Goal of the exercise - Look through the records below, and whenever a line contains "agent", copy it.

(Extracted records)
§
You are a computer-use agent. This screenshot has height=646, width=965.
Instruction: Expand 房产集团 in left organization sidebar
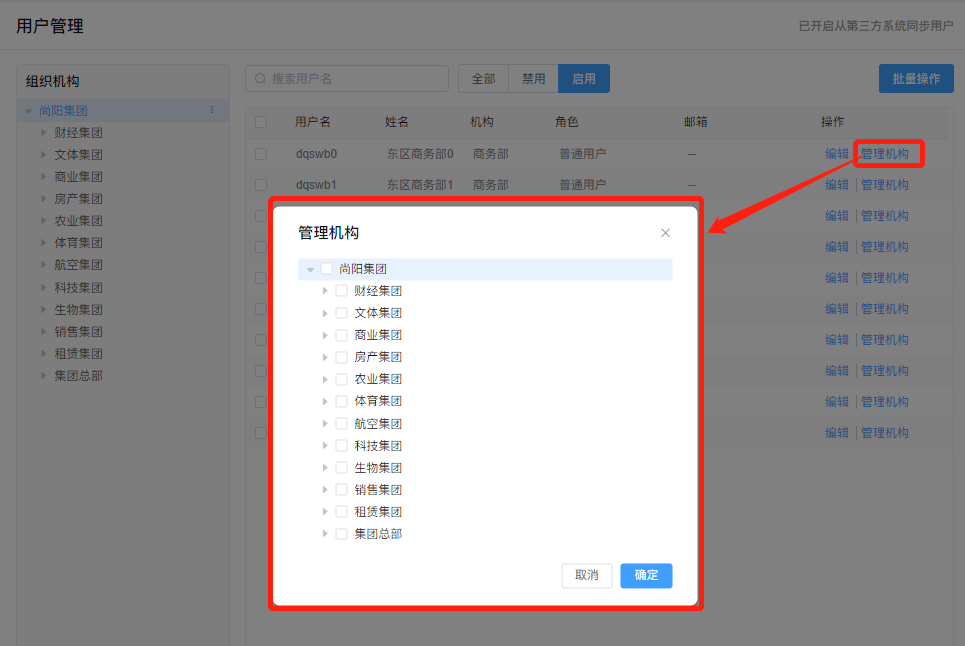[43, 199]
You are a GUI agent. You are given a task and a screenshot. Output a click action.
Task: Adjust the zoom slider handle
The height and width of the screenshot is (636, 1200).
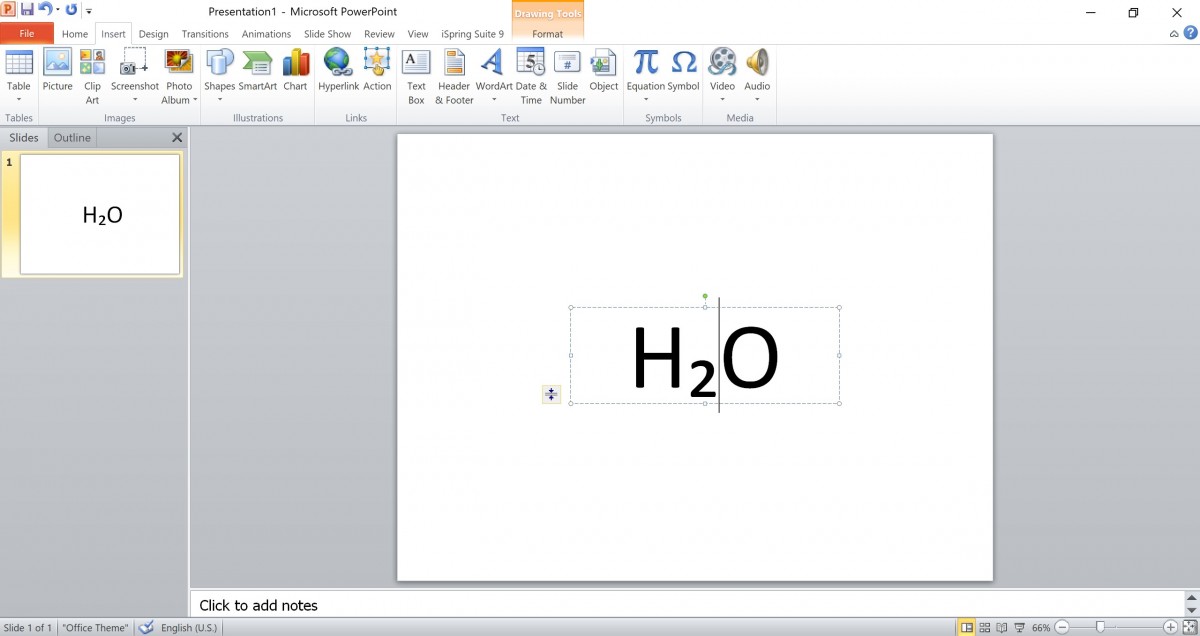[1100, 627]
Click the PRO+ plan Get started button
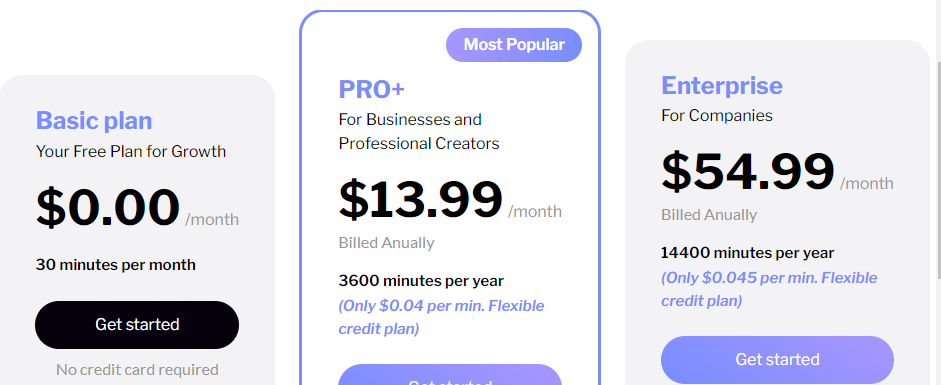 pos(449,375)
§
Result of the exercise -
You are a computer-use agent. This screenshot has height=646, width=965.
You are a GUI agent. You are given a task and a screenshot. Output a click action.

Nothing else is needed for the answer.